=== Data section ===
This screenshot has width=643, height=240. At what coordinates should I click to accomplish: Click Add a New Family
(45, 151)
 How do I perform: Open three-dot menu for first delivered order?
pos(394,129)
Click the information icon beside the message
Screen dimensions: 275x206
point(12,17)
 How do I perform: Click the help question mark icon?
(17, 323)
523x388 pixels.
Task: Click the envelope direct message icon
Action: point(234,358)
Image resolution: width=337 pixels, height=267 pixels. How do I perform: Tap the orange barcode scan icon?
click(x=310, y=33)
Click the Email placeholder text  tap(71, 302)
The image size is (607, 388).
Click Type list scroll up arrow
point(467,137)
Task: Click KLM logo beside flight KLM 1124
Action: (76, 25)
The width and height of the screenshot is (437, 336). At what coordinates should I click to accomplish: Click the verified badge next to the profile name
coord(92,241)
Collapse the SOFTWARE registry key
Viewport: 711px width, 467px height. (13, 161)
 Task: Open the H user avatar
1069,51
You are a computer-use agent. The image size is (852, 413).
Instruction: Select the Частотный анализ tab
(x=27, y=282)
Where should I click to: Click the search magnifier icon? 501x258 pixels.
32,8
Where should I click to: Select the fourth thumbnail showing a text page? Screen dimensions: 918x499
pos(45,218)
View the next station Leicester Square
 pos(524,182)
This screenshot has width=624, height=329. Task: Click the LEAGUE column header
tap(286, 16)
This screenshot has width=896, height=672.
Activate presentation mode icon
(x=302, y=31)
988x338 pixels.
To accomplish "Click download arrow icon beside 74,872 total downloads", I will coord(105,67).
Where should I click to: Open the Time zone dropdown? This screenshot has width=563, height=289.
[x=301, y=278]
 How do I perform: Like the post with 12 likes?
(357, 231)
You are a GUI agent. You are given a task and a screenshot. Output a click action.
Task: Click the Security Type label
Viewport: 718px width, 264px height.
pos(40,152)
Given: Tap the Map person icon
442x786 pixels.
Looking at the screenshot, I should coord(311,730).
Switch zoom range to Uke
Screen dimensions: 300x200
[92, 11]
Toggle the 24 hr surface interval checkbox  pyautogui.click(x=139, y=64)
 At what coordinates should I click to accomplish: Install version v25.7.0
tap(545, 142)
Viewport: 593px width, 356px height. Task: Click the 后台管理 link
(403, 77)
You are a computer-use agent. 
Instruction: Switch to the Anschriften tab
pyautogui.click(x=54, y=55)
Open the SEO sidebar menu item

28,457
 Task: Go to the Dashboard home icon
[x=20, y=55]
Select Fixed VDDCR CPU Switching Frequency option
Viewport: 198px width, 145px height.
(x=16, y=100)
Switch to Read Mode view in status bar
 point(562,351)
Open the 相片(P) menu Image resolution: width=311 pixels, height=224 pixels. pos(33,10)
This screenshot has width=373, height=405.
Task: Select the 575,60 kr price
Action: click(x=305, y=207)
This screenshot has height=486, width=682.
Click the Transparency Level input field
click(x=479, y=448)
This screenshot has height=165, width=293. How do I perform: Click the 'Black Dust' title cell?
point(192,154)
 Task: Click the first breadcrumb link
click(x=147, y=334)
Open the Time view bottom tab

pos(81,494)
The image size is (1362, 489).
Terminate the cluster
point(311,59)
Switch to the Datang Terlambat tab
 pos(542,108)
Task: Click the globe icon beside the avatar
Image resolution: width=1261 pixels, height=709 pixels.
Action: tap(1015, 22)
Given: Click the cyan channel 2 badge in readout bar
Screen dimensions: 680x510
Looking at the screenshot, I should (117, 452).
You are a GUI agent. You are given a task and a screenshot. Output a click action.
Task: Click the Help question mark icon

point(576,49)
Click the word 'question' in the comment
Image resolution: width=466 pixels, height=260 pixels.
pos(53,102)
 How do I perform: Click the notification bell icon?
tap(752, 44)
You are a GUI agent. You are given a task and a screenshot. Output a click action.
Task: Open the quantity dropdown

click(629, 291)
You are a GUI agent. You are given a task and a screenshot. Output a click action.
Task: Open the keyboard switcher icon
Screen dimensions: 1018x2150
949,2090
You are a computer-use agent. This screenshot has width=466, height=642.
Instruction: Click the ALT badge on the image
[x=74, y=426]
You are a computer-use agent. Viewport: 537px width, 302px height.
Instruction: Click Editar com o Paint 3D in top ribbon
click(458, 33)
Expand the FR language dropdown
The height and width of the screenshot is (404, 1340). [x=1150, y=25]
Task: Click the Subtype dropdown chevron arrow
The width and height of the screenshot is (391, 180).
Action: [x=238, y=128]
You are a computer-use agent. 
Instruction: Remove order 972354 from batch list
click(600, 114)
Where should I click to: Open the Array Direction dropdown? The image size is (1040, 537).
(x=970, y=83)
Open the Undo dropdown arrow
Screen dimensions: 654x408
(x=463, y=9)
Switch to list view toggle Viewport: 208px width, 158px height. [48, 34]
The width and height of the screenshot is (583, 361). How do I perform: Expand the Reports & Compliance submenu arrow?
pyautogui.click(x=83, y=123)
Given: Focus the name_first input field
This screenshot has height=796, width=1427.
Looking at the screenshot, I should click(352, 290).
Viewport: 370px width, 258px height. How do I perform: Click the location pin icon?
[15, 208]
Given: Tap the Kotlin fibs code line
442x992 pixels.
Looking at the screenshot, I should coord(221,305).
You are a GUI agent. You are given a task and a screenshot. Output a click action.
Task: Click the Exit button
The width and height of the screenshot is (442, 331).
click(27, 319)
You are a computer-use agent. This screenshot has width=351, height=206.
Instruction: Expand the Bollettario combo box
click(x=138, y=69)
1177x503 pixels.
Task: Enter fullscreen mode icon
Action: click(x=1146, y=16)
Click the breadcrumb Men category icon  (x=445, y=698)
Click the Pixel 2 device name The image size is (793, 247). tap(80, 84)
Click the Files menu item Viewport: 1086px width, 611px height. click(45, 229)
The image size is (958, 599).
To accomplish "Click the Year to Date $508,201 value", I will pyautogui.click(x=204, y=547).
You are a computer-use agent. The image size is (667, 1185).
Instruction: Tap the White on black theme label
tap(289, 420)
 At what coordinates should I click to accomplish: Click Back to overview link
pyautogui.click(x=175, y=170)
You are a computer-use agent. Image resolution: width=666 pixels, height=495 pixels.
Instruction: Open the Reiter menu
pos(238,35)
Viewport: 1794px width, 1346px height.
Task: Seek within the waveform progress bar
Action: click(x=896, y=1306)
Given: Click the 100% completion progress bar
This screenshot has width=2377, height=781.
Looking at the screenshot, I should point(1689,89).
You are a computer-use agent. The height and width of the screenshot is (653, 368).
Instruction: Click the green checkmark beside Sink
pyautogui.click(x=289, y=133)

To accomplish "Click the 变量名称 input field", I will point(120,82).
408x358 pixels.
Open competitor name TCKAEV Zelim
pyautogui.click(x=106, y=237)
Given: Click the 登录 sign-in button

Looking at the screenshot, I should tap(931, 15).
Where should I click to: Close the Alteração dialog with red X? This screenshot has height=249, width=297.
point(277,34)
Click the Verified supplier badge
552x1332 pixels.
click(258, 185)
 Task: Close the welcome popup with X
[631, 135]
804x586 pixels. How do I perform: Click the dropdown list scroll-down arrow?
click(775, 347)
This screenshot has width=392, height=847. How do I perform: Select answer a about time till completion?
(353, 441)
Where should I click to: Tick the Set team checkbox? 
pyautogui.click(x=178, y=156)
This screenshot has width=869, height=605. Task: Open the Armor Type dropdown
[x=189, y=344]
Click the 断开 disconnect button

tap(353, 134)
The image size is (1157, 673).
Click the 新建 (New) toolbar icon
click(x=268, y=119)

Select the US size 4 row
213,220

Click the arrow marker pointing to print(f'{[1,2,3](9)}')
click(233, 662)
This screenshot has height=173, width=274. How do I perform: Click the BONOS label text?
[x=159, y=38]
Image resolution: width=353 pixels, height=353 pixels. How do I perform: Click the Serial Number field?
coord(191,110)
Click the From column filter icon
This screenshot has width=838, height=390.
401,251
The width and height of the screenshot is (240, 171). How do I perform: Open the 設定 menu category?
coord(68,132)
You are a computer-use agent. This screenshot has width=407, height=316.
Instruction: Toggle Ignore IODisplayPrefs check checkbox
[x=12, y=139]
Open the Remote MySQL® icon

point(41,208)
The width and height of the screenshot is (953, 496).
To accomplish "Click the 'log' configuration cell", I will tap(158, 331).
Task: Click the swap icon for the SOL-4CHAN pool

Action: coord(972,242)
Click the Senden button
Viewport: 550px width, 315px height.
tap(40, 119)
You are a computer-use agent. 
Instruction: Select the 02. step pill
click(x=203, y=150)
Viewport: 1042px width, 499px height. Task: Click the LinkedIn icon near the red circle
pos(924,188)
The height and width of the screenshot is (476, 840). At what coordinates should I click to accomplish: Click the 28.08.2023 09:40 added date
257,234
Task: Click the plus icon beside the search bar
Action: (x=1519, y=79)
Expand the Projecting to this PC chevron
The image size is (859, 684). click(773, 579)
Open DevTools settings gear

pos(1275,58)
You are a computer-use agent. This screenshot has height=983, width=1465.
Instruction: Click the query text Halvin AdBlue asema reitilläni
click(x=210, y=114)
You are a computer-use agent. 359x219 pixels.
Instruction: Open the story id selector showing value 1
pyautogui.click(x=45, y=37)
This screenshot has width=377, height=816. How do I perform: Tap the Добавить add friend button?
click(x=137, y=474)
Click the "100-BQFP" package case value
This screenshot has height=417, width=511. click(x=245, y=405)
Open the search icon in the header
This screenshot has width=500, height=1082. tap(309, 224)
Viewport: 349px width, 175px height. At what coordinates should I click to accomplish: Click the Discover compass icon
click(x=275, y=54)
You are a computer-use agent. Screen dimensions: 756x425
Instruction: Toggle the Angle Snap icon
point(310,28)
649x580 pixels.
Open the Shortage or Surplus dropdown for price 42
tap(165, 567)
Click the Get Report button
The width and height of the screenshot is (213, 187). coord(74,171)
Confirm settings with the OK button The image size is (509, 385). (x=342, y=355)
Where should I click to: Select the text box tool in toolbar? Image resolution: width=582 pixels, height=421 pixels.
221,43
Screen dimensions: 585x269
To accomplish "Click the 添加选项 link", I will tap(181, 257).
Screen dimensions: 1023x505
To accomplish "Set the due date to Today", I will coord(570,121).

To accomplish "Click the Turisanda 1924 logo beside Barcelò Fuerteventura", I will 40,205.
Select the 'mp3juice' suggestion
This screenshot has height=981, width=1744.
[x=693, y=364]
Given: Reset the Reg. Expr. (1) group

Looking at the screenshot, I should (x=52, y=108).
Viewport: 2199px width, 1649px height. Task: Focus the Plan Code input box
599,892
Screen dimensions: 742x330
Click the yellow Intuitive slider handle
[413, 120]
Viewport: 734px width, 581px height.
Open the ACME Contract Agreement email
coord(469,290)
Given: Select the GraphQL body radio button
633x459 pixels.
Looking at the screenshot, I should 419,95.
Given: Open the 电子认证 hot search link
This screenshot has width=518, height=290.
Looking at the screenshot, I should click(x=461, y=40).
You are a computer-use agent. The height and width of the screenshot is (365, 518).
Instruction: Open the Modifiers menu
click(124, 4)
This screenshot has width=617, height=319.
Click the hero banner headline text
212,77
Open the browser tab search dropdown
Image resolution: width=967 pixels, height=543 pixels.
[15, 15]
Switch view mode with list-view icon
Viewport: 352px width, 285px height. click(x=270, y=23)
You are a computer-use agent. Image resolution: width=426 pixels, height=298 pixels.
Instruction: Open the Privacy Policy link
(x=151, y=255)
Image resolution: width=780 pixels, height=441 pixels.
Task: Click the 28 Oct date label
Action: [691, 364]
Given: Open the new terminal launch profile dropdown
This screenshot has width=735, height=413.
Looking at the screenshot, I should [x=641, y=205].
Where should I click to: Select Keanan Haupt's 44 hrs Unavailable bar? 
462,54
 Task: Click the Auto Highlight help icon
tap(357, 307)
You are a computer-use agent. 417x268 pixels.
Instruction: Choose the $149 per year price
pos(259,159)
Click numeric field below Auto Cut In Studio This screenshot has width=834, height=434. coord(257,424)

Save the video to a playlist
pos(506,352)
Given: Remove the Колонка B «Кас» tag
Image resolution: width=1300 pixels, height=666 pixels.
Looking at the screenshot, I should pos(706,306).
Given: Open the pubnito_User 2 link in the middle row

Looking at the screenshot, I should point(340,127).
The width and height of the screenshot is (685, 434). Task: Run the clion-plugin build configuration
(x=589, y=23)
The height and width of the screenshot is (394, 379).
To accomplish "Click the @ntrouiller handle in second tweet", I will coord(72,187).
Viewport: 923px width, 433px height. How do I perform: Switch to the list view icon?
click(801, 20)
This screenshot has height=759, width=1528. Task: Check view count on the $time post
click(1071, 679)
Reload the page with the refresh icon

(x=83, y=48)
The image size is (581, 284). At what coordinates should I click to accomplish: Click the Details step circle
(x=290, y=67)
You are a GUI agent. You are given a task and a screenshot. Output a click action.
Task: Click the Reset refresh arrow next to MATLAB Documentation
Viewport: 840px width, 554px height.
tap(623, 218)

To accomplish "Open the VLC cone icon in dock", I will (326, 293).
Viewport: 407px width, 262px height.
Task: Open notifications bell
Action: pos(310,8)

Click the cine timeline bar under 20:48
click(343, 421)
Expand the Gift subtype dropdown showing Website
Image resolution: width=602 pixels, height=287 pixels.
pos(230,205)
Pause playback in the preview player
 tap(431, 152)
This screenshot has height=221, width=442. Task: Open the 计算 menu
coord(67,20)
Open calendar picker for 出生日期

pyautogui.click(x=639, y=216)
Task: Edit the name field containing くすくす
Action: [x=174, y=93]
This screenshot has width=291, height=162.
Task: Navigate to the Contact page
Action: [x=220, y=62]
===
*Task brief*
Of the lines above, extract only those from the line with "The width and height of the screenshot is (391, 180)." to the line with "Given: Focus the name_first input field", both included, exactly as written.

*Expected answer*
The width and height of the screenshot is (391, 180).
Action: [x=238, y=128]
You are a computer-use agent. 
Instruction: Remove order 972354 from batch list
click(600, 114)
Where should I click to: Open the Array Direction dropdown? The image size is (1040, 537).
(x=970, y=83)
Open the Undo dropdown arrow
Screen dimensions: 654x408
(x=463, y=9)
Switch to list view toggle Viewport: 208px width, 158px height. [48, 34]
The width and height of the screenshot is (583, 361). How do I perform: Expand the Reports & Compliance submenu arrow?
pyautogui.click(x=83, y=123)
Given: Focus the name_first input field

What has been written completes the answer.